CutAgent is different. It treats video ads as storyboards — structured sequences of scenes where each shot uses the right model for the job.

Product URL  ──→  4-scene storyboard  ──→  Hook (Kling) → Solution (Veo) → Proof (MiniMax) → CTA (Seedance)
                  ↑ auto-generated          ↑ model-per-scene routing
                  ↑ voiceover scripts        ↑ style harness chains visual continuity across shots

One fal.ai API key. 8 frontier models. Zero backend.

Quick Start

git clone https://github.com/rishidandu/cutagent.git
cd cutagent
npm install
npm run dev

Open localhost:3000, paste your fal.ai API key (free tier available), and generate your first ad.

How It Works

1. Paste a Product URL

Drop any Shopify, Amazon, or e-commerce link. CutAgent scrapes the product data, normalizes images (bypasses CDN restrictions, validates dimensions for AI models), and builds a 4-scene storyboard automatically.

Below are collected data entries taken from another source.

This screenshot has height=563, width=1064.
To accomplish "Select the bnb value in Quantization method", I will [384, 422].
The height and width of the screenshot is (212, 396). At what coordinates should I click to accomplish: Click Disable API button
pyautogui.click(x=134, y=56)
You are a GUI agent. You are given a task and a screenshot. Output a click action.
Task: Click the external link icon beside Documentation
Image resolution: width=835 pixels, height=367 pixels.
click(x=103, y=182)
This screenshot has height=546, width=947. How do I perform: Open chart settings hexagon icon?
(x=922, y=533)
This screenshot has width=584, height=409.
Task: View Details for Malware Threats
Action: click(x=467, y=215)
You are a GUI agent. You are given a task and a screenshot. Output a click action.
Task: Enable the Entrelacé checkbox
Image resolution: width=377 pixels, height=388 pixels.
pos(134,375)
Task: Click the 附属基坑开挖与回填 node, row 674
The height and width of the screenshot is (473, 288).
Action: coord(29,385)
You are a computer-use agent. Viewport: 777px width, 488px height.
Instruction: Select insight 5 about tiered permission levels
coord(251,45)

2. Each Scene Gets the Right Model

Not all models are equal. Kling excels at motion. Veo nails realism. Seedance handles audio. CutAgent routes each scene to the model that fits its purpose:

Scene Role What It Does Default Model Why
Hook Pattern interrupt, grabs attention in 3s Kling 2.5 Turbo Fast motion, dynamic angles
Solution Product reveal, the "aha" moment Kling / Veo 2 Clean product shots, realism
Proof Social proof, testimonial feel MiniMax Live Authentic, fast
CTA Hero shot, end-frame for text overlay Seedance 1.5 Cinematic, audio support

3. Style Harness Keeps It Cohesive

Different models = different visual styles. The Style Harness solves this:

Scene 1 completes → extract last frame → pass as img2vid reference to Scene 2
                                                    ↓
Scene 2 completes → extract last frame → pass to Scene 3
                                                    ↓
                                          ...visual continuity across models

Plus a Style Brief prepended to every prompt (lighting, color palette, product description) and product reference images passed to every generation.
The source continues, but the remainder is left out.